**ÉNONCÉ DU PROBLÈME**
Mettez toutes les lignes des enregistrements ci-dessous sous forme de tableau Markdown à deux colonnes, « N° » pour le numéro de ligne et « Contenu » pour la ligne elle-même, en omettant les lignes vides.

**DONNÉES DE LA TÂCHE**
╭──
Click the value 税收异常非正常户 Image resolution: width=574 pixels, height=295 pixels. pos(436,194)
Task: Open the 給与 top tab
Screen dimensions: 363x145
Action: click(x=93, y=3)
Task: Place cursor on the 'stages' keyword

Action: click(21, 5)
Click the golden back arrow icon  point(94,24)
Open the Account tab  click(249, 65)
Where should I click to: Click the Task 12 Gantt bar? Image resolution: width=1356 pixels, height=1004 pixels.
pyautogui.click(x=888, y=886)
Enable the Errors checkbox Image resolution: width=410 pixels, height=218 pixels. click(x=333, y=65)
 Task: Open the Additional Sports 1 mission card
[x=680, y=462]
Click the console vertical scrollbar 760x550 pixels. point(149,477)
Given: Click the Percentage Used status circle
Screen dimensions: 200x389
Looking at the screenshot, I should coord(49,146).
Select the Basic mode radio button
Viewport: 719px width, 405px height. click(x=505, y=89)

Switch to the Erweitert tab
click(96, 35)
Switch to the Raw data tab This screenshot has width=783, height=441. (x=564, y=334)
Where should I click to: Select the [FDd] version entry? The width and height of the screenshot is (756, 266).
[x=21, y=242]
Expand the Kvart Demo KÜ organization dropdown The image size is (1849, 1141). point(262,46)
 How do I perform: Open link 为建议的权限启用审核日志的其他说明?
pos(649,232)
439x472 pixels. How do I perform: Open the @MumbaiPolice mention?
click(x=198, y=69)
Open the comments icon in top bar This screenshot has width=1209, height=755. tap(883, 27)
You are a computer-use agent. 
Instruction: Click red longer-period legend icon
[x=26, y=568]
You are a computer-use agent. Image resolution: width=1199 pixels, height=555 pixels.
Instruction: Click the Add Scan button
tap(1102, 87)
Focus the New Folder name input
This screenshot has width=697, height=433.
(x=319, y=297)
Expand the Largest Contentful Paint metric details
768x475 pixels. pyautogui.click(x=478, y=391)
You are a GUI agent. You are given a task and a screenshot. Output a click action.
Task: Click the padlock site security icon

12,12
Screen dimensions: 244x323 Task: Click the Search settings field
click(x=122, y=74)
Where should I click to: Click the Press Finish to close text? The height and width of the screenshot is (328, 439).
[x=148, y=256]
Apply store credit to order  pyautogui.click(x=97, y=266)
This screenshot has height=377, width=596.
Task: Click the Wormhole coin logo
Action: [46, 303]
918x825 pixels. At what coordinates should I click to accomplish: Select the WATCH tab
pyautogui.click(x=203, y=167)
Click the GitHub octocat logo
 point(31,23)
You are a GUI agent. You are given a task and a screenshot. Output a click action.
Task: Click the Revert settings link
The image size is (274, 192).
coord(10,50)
╰──
**RÉPONSE CI-DESSOUS**
| N° | Contenu |
|---|---|
| 1 | Click the value 税收异常非正常户 Image resolution: width=574 pixels, height=295 pixels. pos(436,194) |
| 2 | Task: Open the 給与 top tab |
| 3 | Screen dimensions: 363x145 |
| 4 | Action: click(x=93, y=3) |
| 5 | Task: Place cursor on the 'stages' keyword |
| 6 | Action: click(21, 5) |
| 7 | Click the golden back arrow icon  point(94,24) |
| 8 | Open the Account tab  click(249, 65) |
| 9 | Where should I click to: Click the Task 12 Gantt bar? Image resolution: width=1356 pixels, height=1004 pixels. |
| 10 | pyautogui.click(x=888, y=886) |
| 11 | Enable the Errors checkbox Image resolution: width=410 pixels, height=218 pixels. click(x=333, y=65) |
| 12 |  Task: Open the Additional Sports 1 mission card |
| 13 | [x=680, y=462] |
| 14 | Click the console vertical scrollbar 760x550 pixels. point(149,477) |
| 15 | Given: Click the Percentage Used status circle |
| 16 | Screen dimensions: 200x389 |
| 17 | Looking at the screenshot, I should coord(49,146). |
| 18 | Select the Basic mode radio button |
| 19 | Viewport: 719px width, 405px height. click(x=505, y=89) |
| 20 | Switch to the Erweitert tab |
| 21 | click(96, 35) |
| 22 | Switch to the Raw data tab This screenshot has width=783, height=441. (x=564, y=334) |
| 23 | Where should I click to: Select the [FDd] version entry? The width and height of the screenshot is (756, 266). |
| 24 | [x=21, y=242] |
| 25 | Expand the Kvart Demo KÜ organization dropdown The image size is (1849, 1141). point(262,46) |
| 26 |  How do I perform: Open link 为建议的权限启用审核日志的其他说明? |
| 27 | pos(649,232) |
| 28 | 439x472 pixels. How do I perform: Open the @MumbaiPolice mention? |
| 29 | click(x=198, y=69) |
| 30 | Open the comments icon in top bar This screenshot has width=1209, height=755. tap(883, 27) |
| 31 | You are a computer-use agent.  |
| 32 | Instruction: Click red longer-period legend icon |
| 33 | [x=26, y=568] |
| 34 | You are a computer-use agent. Image resolution: width=1199 pixels, height=555 pixels. |
| 35 | Instruction: Click the Add Scan button |
| 36 | tap(1102, 87) |
| 37 | Focus the New Folder name input |
| 38 | This screenshot has width=697, height=433. |
| 39 | (x=319, y=297) |
| 40 | Expand the Largest Contentful Paint metric details |
| 41 | 768x475 pixels. pyautogui.click(x=478, y=391) |
| 42 | You are a GUI agent. You are given a task and a screenshot. Output a click action. |
| 43 | Task: Click the padlock site security icon |
| 44 | 12,12 |
| 45 | Screen dimensions: 244x323 Task: Click the Search settings field |
| 46 | click(x=122, y=74) |
| 47 | Where should I click to: Click the Press Finish to close text? The height and width of the screenshot is (328, 439). |
| 48 | [x=148, y=256] |
| 49 | Apply store credit to order  pyautogui.click(x=97, y=266) |
| 50 | This screenshot has height=377, width=596. |
| 51 | Task: Click the Wormhole coin logo |
| 52 | Action: [46, 303] |
| 53 | 918x825 pixels. At what coordinates should I click to accomplish: Select the WATCH tab |
| 54 | pyautogui.click(x=203, y=167) |
| 55 | Click the GitHub octocat logo |
| 56 |  point(31,23) |
| 57 | You are a GUI agent. You are given a task and a screenshot. Output a click action. |
| 58 | Task: Click the Revert settings link |
| 59 | The image size is (274, 192). |
| 60 | coord(10,50) |